- Lónghuà Xiāng
- Longhua Township Location in Hebei Longhua Township Location in China
- Coordinates: 38°43′28.5″N 115°55′47.1″E﻿ / ﻿38.724583°N 115.929750°E
- Country: People's Republic of China
- Province: Hebei
- Prefecture-level city: Baoding
- County: Anxin County

Area
- • Total: 55.77 km^{2} (21.53 sq mi)

Population (2010)
- • Total: 27,294
- • Density: 489.4/km^{2} (1,268/sq mi)
- Time zone: UTC+8 (China Standard)
- Area code: 312

= Longhua Township, Gaoyang County =

Longhua Township (龙化乡 (Lónghuà Xiāng)) is a rural township located in Anxin County, administered by the prefecture-level city of Baoding in Hebei Province, People's Republic of China. As of the 2010 census, Longhua Township had a population of 27,294 residing within a total area of 55.77 square kilometers, resulting in a population density of approximately 489.4 inhabitants per square kilometer.

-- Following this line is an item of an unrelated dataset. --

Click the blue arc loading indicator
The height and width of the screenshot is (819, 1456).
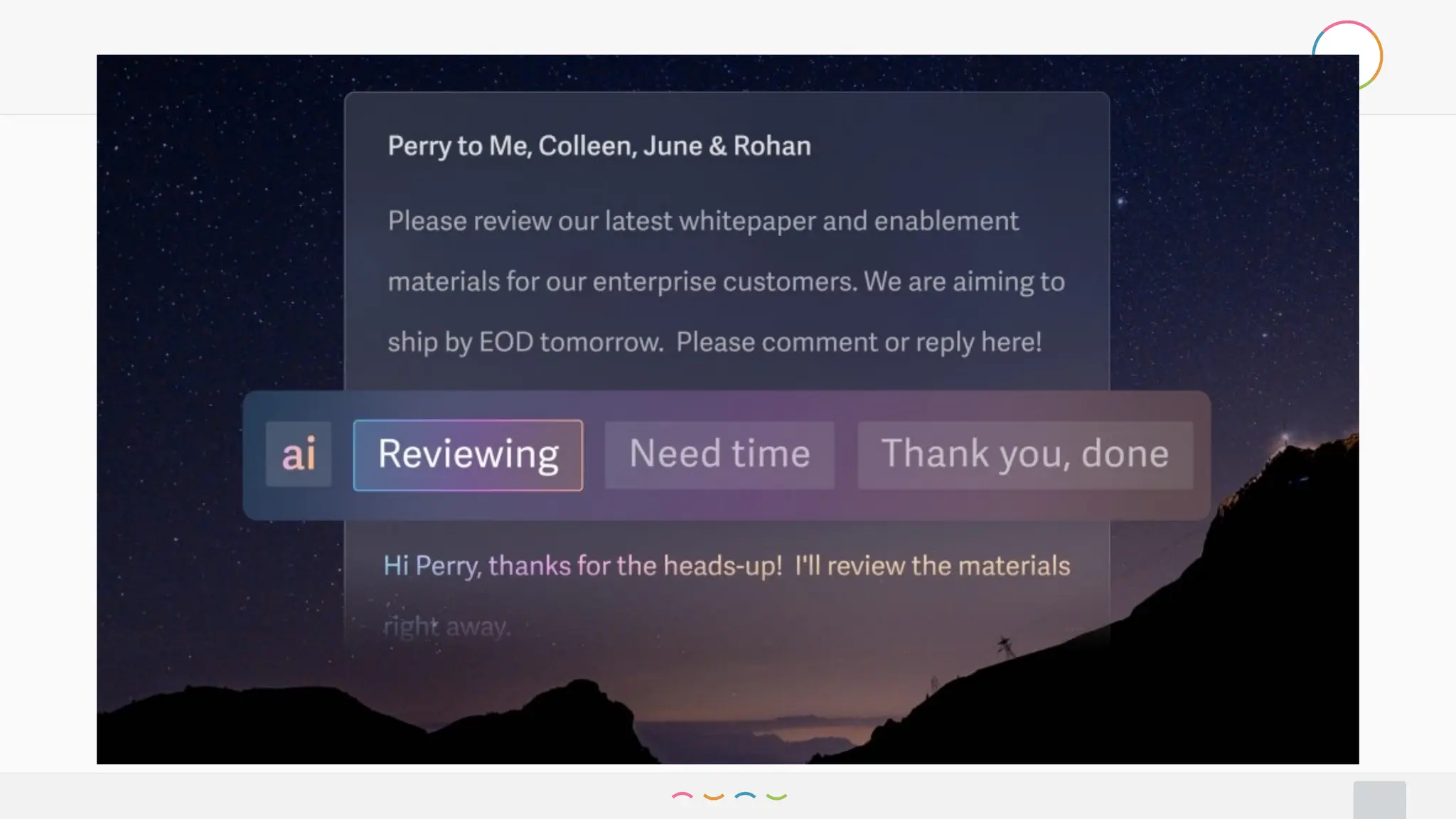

According to demographic data from the 2010 census, Longhua Township's population was composed of 13,763 males (49.6%) and 13,531 females (50.4%). The age distribution was as follows: 5,228 individuals (19.2%) were aged 0–14 years, 19,554 (71.6%) were between 15 and 64 years old, and 2,512 (9.2%) were aged 65 years and above.